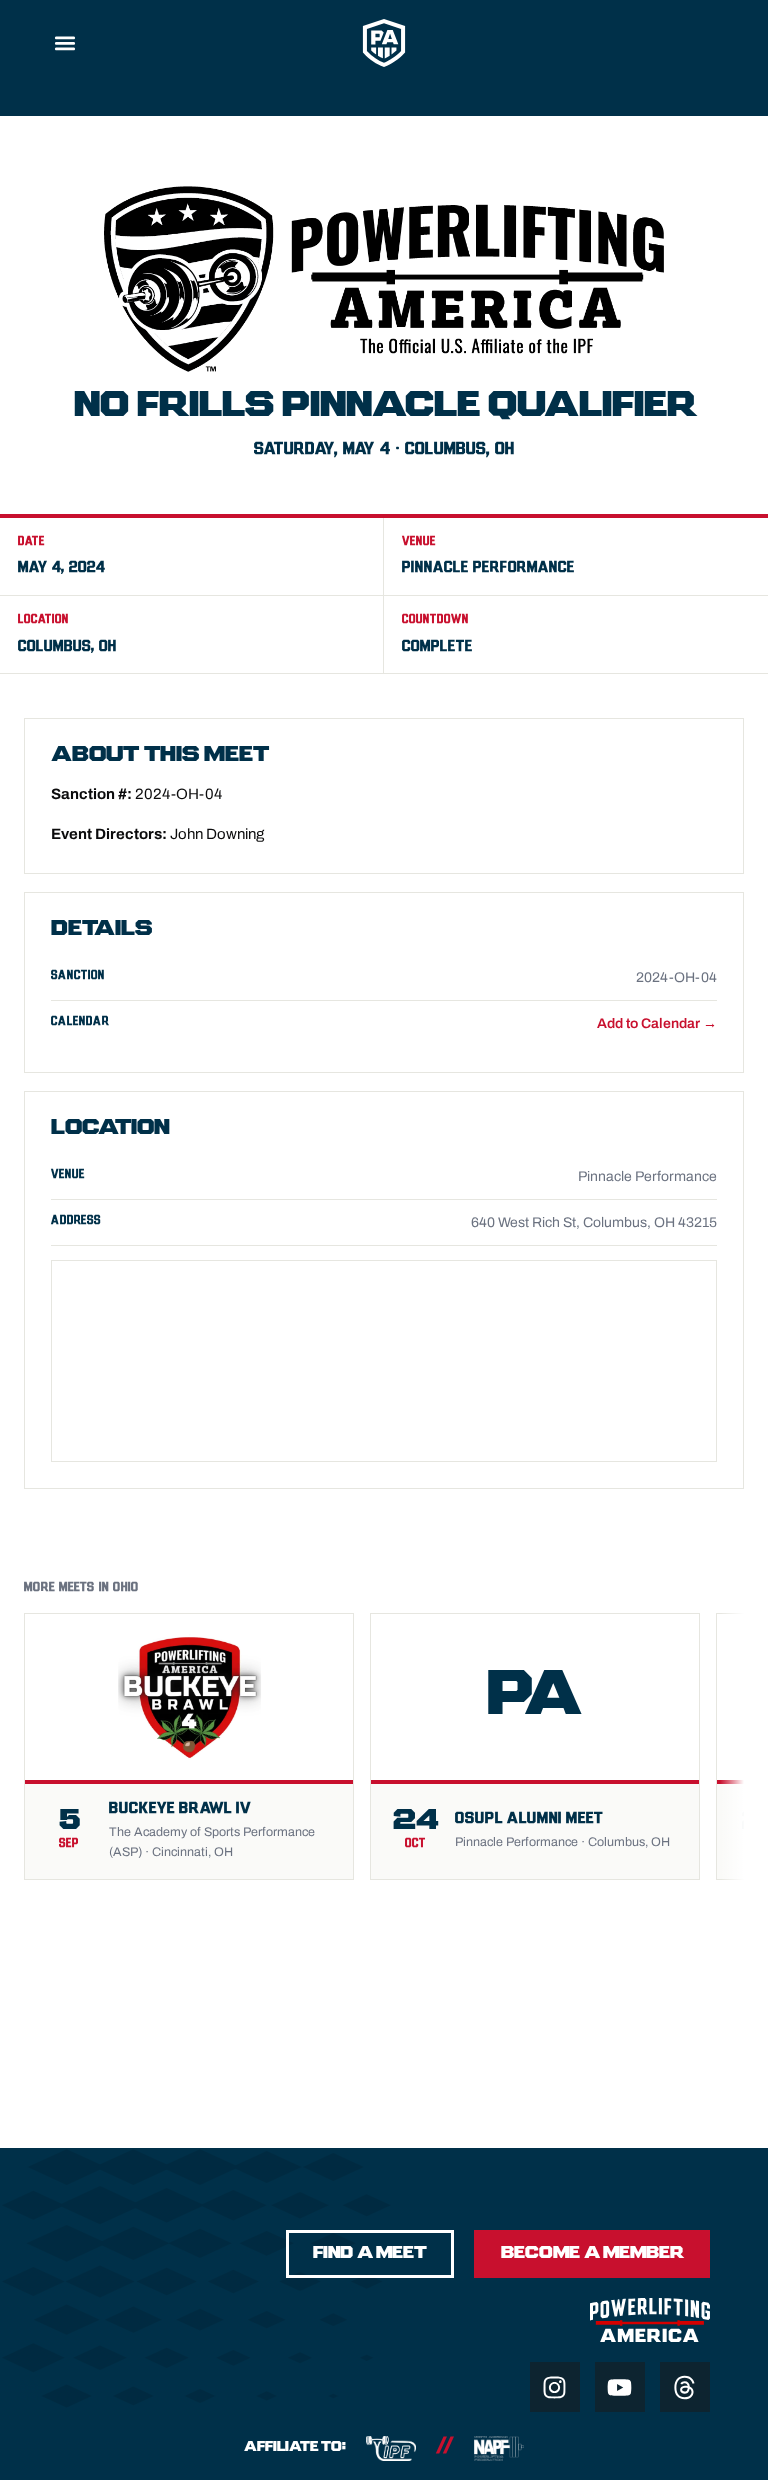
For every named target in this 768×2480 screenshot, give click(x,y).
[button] (64, 42)
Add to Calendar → (657, 1023)
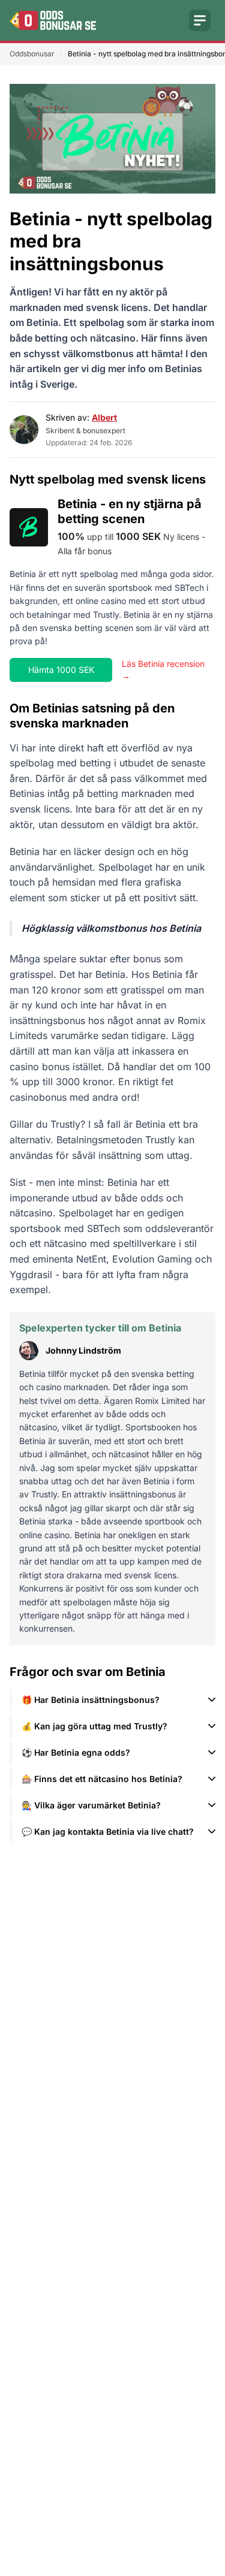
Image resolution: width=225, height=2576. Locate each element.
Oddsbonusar (32, 53)
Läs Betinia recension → (163, 670)
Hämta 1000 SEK (61, 670)
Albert (104, 417)
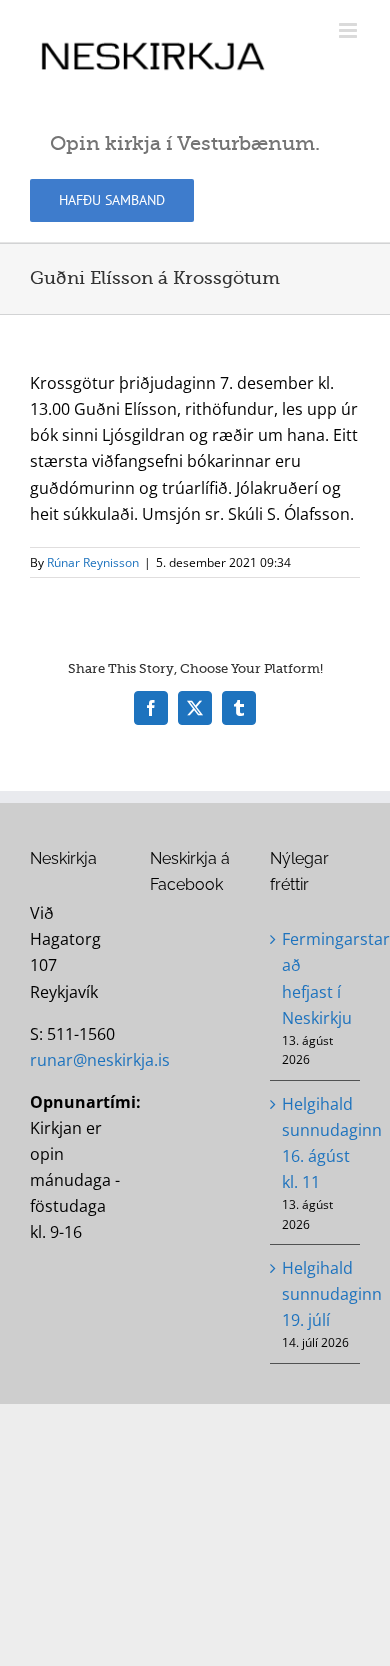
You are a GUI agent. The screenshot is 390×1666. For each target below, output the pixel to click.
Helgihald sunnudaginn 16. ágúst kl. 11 (316, 1143)
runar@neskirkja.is (100, 1060)
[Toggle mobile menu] (349, 30)
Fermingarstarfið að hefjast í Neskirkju (316, 978)
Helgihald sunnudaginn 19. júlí (316, 1294)
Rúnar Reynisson (93, 562)
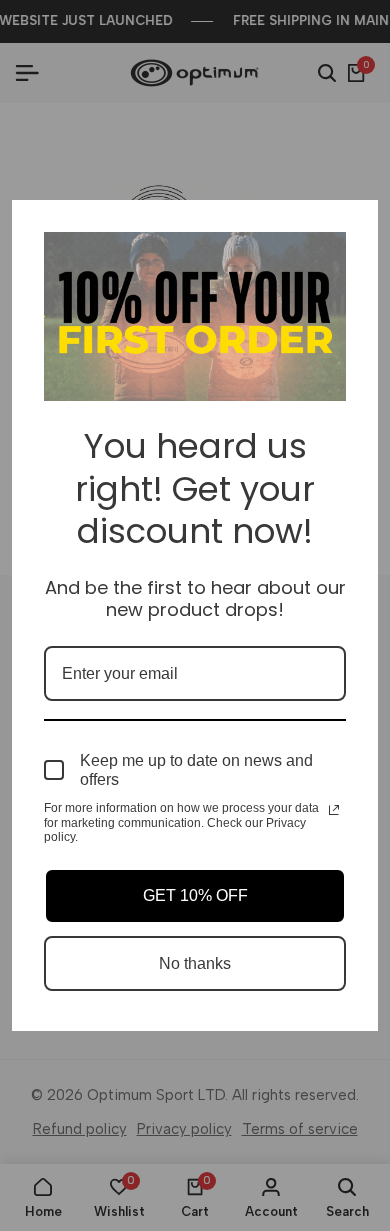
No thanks (195, 963)
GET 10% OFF (195, 895)
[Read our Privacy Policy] (334, 810)
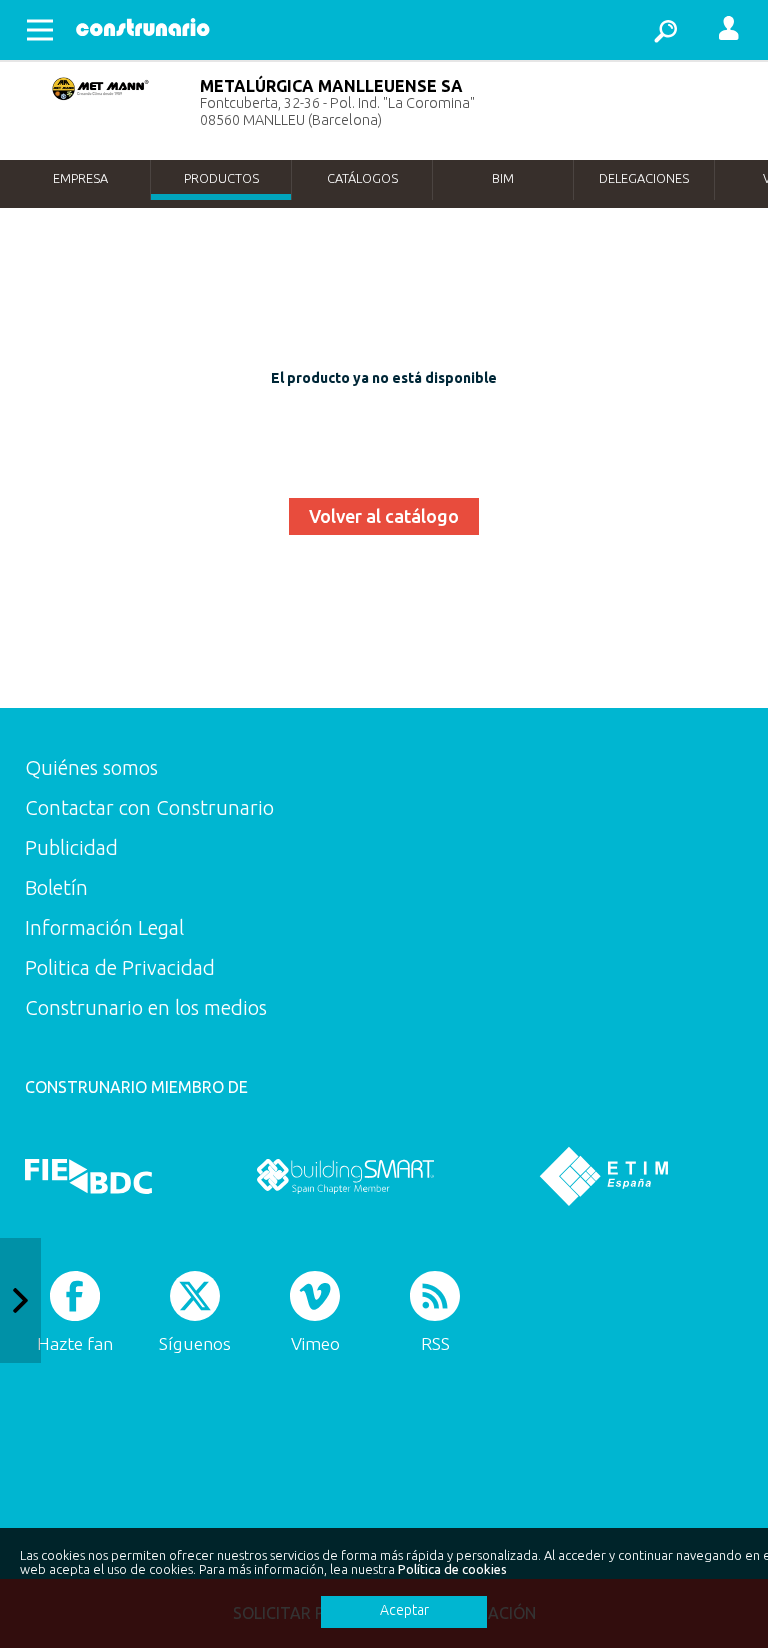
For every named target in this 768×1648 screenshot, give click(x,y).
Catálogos (362, 178)
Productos (221, 178)
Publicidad (71, 847)
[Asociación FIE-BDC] (88, 1176)
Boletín (56, 887)
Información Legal (104, 927)
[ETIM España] (604, 1176)
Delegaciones (644, 178)
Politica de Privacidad (120, 967)
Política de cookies (452, 1569)
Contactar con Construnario (149, 807)
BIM (503, 178)
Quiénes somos (91, 767)
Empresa (80, 178)
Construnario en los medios (146, 1007)
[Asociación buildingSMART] (345, 1176)
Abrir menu (40, 30)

============

Starting with the line that holds "No thanks (195, 963)", transcribe exactly each line through the last one of the material above, and nothing else. Do not include pictures.

= Response below =
No thanks (195, 963)
GET 10% OFF (195, 895)
[Read our Privacy Policy] (334, 810)
For every named target in this 768×1648 screenshot, give click(x,y).
Catálogos (362, 178)
Productos (221, 178)
Publicidad (71, 847)
[Asociación FIE-BDC] (88, 1176)
Boletín (56, 887)
Información Legal (104, 927)
[ETIM España] (604, 1176)
Delegaciones (644, 178)
Politica de Privacidad (120, 967)
Política de cookies (452, 1569)
Contactar con Construnario (149, 807)
BIM (503, 178)
Quiénes somos (91, 767)
Empresa (80, 178)
Construnario en los medios (146, 1007)
[Asociación buildingSMART] (345, 1176)
Abrir menu (40, 30)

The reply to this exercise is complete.